Parole e mosse di Gozzi, Orsini, Brugnoli e Marenghi per il dopo Bonomi in Confindustria. Fatti, articoli e indiscrezioni

 

Grandi manovre (anche mediatiche) per l’elezione del prossimo presidente di Confindustria al posto di Carlo Bonomi.

CORSA A 4 IN CONFINDUSTRIA PER IL DOPO BONOMI

Alle tre figure emerse negli ultimi giorni sui quotidiani – ossia Antonio Gozzi, Emanuele Orsini e Alberto Marenghi – si vocifera di un quarto nome: Giovanni Brugnoli, presidente della Tiba Tricot di Castellanza, società attiva nella produzione di tessuti indemagliabili per abbigliamento sportivo, tessuti industriali e per l’arredamento.

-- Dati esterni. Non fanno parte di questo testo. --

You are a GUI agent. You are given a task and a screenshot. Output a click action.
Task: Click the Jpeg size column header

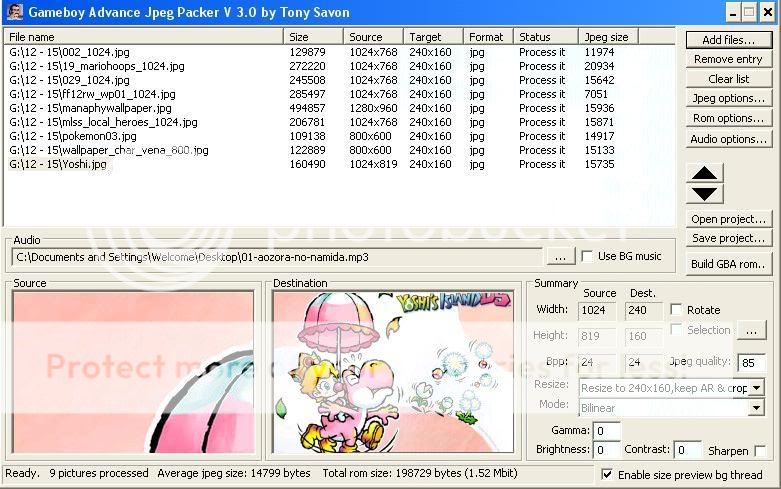(x=607, y=37)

UNA CENA A CASA CORNETTO BOURLOT

Secondo le indiscrezioni raccolte da Start Magazine, ieri sera a Roma nella casa di Giuseppe Cornetto Bourlot, manager e imprenditore vicino a Luigi Abete e genero di Francesco Merloni, si è tenuta una cena a ridosso del consiglio generale di Confindustria in programma oggi.

CHI C’ERA ALLA CENA CON BRUGNOLI

Alla cena hanno partecipato due past presidents della confederazione ed esponenti confindustriali di Piemonte, Veneto, Lombardia, Lazio, Liguria e Campania. Erano presenti oltre 40 membri del Consiglio generale che eleggeranno il prossimo presidente dell’associazione di viale dell’Astronomia.

Come vicepresidente di Confindustria con delega al Capitale umano, Brugnoli ha seguito in questi anni sia con il ministro Patrizio Bianchi (governo Draghi) sia con l’attuale titolare dell’Istruzione, Giuseppe Valditara, la riforma degli istituti tecnico-professionali che punta a un maggiore raccordo scuola-impresa sulla scia delle esperienze in particolare della Germania ma anche della Francia.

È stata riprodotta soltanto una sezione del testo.